(ABOUT THIS EXERCISE) Continue the back-and-forth about feminism and trans women, picking up right after its final line.

We "fail to see" this because it's utter bollocks.
To be a feminist is to challenge the patriarchy and fight for equality for all.
Gender ideology IS the patriarchy in a dress.
Trans people suffer at the hands of patriarchal ideals and violence daily just as we do. It is unfair and uninformed to claim that trans women are just men demoting themselves and then trying to claim the struggles and rights of cis-women and that they have the same rights as men, this is narrow thinking and untrue.
If you think it is unfair to claim that trans women are men, you're going to need to explain what you think a man is and what the word is for an adult human of the female biological sex.
Having a viewpoint is one thing. Having a viewpoint that constitutes discrimination is unacceptable from both a legal and moral standpoint and we all have a responsibility to not discriminate others.
Well you'll be glad to know you're far more likely to be fired for saying that humans can't change sex than you are for being trans.

(INFORMATION PROVIDED)
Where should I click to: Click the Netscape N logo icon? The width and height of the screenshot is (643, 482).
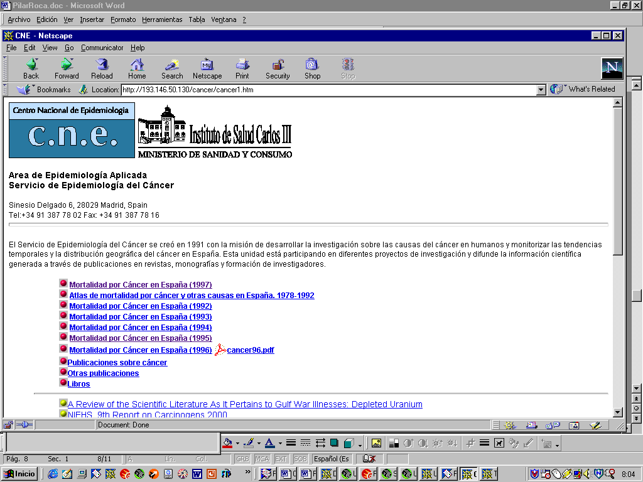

(RESPONSE AREA)
I would really urge anyone here who is opposing trans people, particularly trans women, and their rights to spend some time researching and reading opposing views and considering actually how patriarchy and misogyny damages us all, and critiquing how we may be unconsciously contributing to what we say we stand against as feminists.
Nobody is "opposing trans people". We are defending women's rights. If you interpret defending women's rights as an attack on trans people, then perhaps that explains why we've ended up in this mess.
Trans people should have fought for any rights they believed they did not have in a way that did not take any rights, dignity, safety or opportunities from other groups. If they had done that, there would be no issue.